Na Escola Estadual Benjamin Constant, na região central, o maior problema é o risco de inundação. ''Na última chuva forte, o pátio se encheu de terra e foi preciso um caminhão para retirá-la. Além disso, o prédio é antigo, o forro fica muito próximo do telhado e isso traz problemas para a fiação elétrica'', afirmou o diretor do colégio, Dirceu Vivan, que gasta quase R$ 1 mil por mês com trocas de lâmpadas.
Como nunca passou por reforma, o prédio construído no final da década de 60, traz outros transtornos para os mais de 700 alunos. ''No verão as salas de aula viram uma estufa. E o sistema de janelas facilita a quebra dos vidros. É um ambiente inadequado pedagogicamente'', alertou.
De acordo com Eduardo Alexandre de Carvalho, assessor da chefia do Núcleo Regional de Ensino (NRE), 32 escolas da região estão sendo reformadas. Um dos exemplos é a escola estadual Albino Feijó, no Parque das Indústrias, Zona Sul, que ainda não teve parte do telhado consertado depois que uma árvore atingiu a escola, em novembro.
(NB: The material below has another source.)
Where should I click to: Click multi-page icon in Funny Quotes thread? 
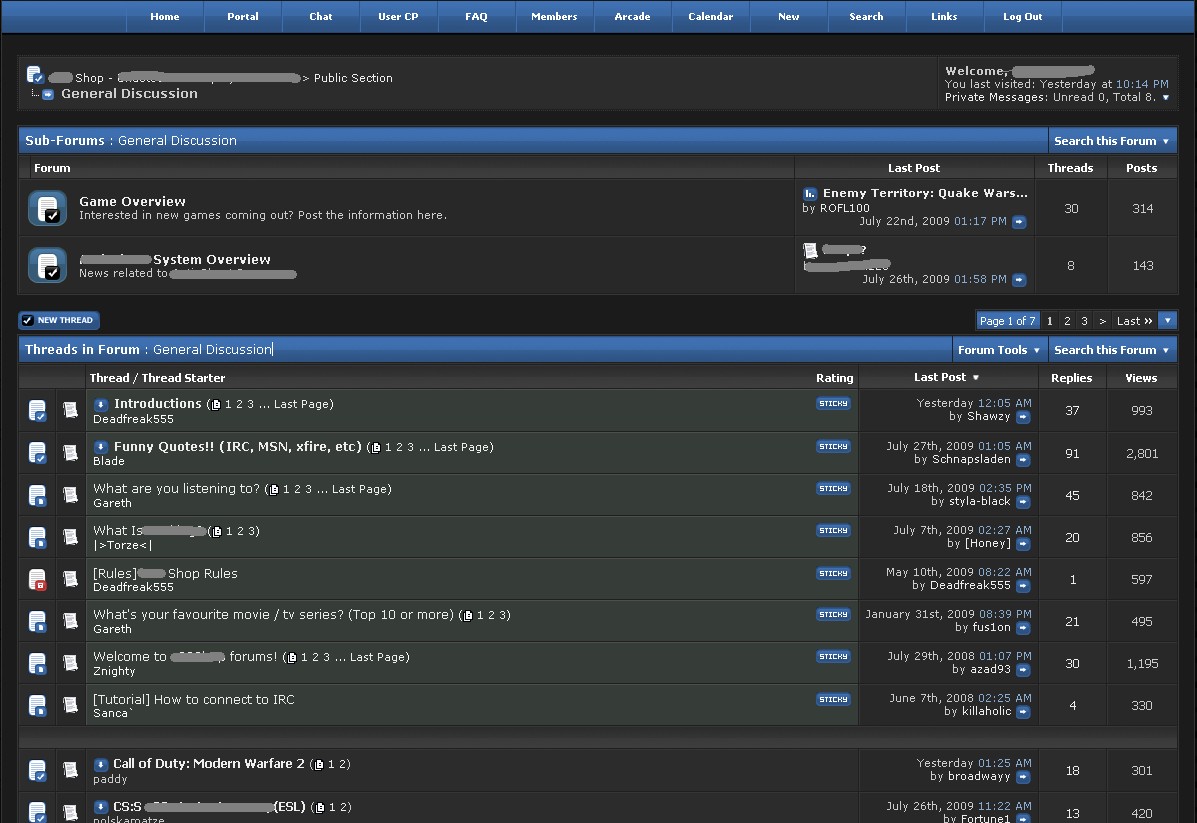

Em Primeiro de Maio (61 km ao norte de Londrina), a escola estadual Marechal Castelo Branco, precisa resolver problemas de infiltração, rachadura, pintura e muro quebrado. A escola Benjamin Constant ganhará outro prédio, construído ao lado do atual.
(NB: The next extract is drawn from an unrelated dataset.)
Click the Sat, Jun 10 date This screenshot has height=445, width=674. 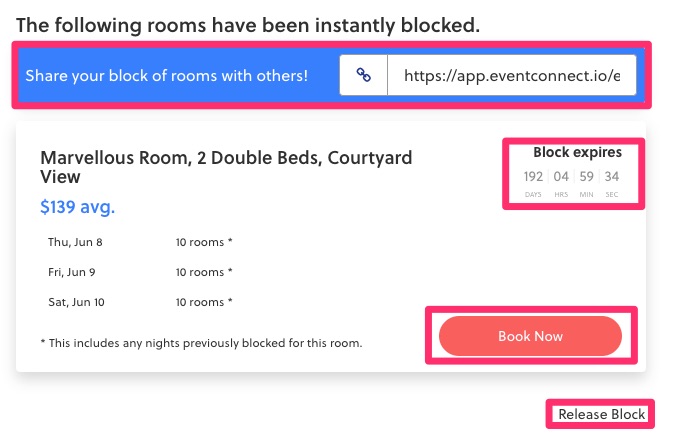coord(75,301)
Na rede municipal, a escola Bárbara Falcovsk Vieira, no Jardim União da Vitória, Zona Sul, já está em processo de reconstrução. Os alunos não vão receber a escola pronta, mas segundo a secretária de Educação, Carmen Lúcia Baccaro Sposti, não vão perder aulas. ''Deixamos oito salas prontas e vamos improvisar a parte administrativa e a cozinha'', explicou. Na escola professor Carlos da Costa Branco, no Jardim Piza, Zona Sul, a reforma também será feita por etapas. A escola é de madeira e mesmo com as aulas em andamento será construído um prédio novo.